The immensity of the place, the terrible creatures staring up at them, the mysterious machine majestically alone down there—all combined to silence even Stahl a moment. His guards crowded forward, exclaiming to each other and staring into the pit. They did not, however, let their curiosity distract the vigilance of their rifles. The guns remained snug against their prisoners' backs.
"And how did you get the manpower to build all this?" the fat man finally turned back to Dr. Harmon.

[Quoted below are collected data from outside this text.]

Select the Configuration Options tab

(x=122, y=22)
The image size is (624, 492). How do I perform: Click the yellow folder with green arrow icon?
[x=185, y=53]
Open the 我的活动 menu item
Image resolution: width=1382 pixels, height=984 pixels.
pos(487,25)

"They were easy to find," the old man said simply. He seemed to stare through Stahl—perhaps at the years he had put into this work and its miserable failure. "We found followers everywhere—our workers came from the slums of every city on Earth as well as from the highest society. Most of those we were forced to capture also eventually volunteered to work with us. Those who didn't volunteer we kept in very comfortable quarters, knowing that they—and the world—would be free very soon. We even brought poverty-stricken children here. Helping us gave them their only chance for education." Steel remembered his first sight of The Bear in that auditorium crowded with tenement kids. "The Bear idea was only an advertising trick my daughter thought of," Dr. Harmon said. "It awed the common man and terrified—you." His eyes snapped back into focus on Stahl's face.
"And now it's all turned out to my profit," Stahl said. "So suppose we go down and have a look at the projector. You have a way of getting down there, certainly."
Steel found himself also wondering how they could get down there. He looked upon it with little surprise however, only one more breath-taking gadget, when Dr. Harmon pressed a button on the nearby wall and a low-railed platform shot up from the top of the machine below. It halted at their feet. Where it had been on the machine below, there was now an open port with a circular stair leading inside, discernible in the distance.
"Very tricky," Stahl said. "But just to make sure this lift doesn't suffer any mishap on the way down, Doctor, I think you better stay up here and operate it while your daughter goes down with me."
Steel's eyes were on the girl's face as she looked at her father. Then she quickly rushed into his arms. The sight made Steel wince. The old man stroked her golden hair and whispered in her ear. Steel started to turn away. Then something flashed, the slightest glint in that icy place where the very walls glinted—he caught a glimpse of what it was, then instantly turned away, afraid somebody else might have seen.
He searched the guards' faces around him and Stahl's face, but they hadn't seen. They hadn't seen Dr. Harmon quickly slip a knife in his daughter's hand.
Steel recognized it for what it was, a thing common in police circles, a tiny knife, small enough to hide in one hand. When a button was pressed on its side a six-inch blade licked out like a watch spring uncoiling.